*問題*
塩基編集法ABEを扱った抜粋の「1. EndoV-seq法による塩基編集法ABEのゲノムワイド・プロファイリング」から「密に評価しておく必要がある。」までを、「臨床展開」を「臨床応用」に置き換えて書き直す。

*読解用抜粋*
__________________________________________________

1. EndoV-seq法による塩基編集法ABEのゲノムワイド・プロファイリング
[出典] "Genome-wide profiling of adenine base editor specificity by EndoV-seq" Liang P, Xie X [..] Huang J, Songyang Z. Nat Commun. 2019-01-08.
- A-TをG-Cに変換するABE法はヒト細胞、マウス胚およびラット胚で実証されている。また、既知の病原性SNPsのほぼ48%はA-TからG-Cへの変換により修復可能であり、その20%以上はSpCas9をベースにしたABEsで標的可能であり、SpCas9からPAMを拡張したxCas9をベースにしたABEにより修復対象を広げることが可能である。
- しかし、ABEの臨床展開には、ABEのオフターゲット作用を厳密に評価しておく必要がある。

__________________________________________________

*表示情報*
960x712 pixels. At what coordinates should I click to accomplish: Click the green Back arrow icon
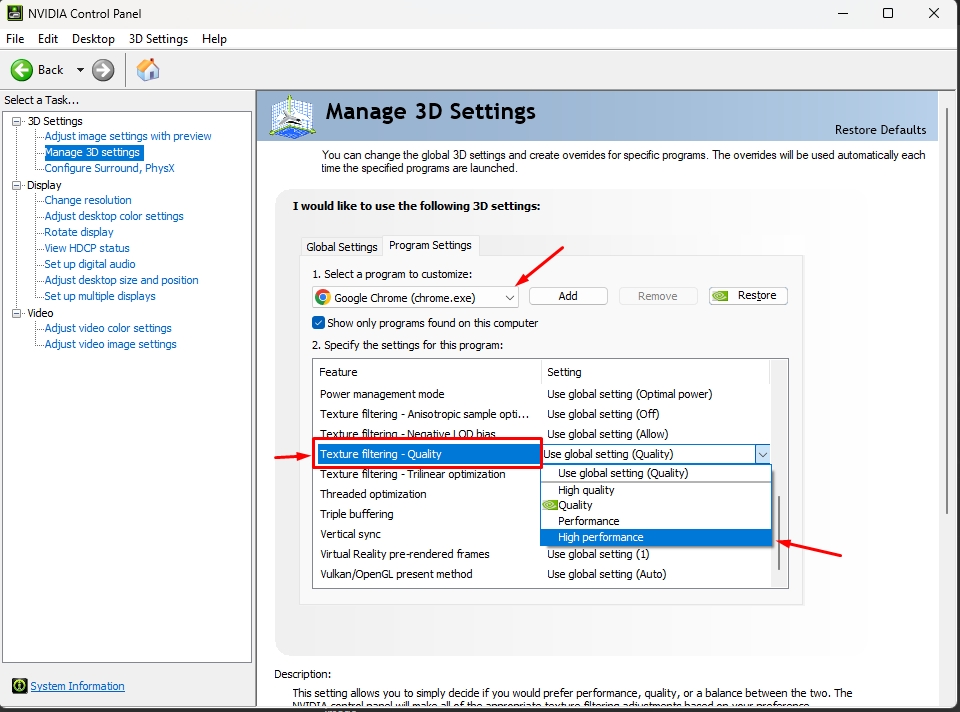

__________________________________________________

*結果*
1. EndoV-seq法による塩基編集法ABEのゲノムワイド・プロファイリング
[出典] "Genome-wide profiling of adenine base editor specificity by EndoV-seq" Liang P, Xie X [..] Huang J, Songyang Z. Nat Commun. 2019-01-08.
- A-TをG-Cに変換するABE法はヒト細胞、マウス胚およびラット胚で実証されている。また、既知の病原性SNPsのほぼ48%はA-TからG-Cへの変換により修復可能であり、その20%以上はSpCas9をベースにしたABEsで標的可能であり、SpCas9からPAMを拡張したxCas9をベースにしたABEにより修復対象を広げることが可能である。
- しかし、ABEの臨床応用には、ABEのオフターゲット作用を厳密に評価しておく必要がある。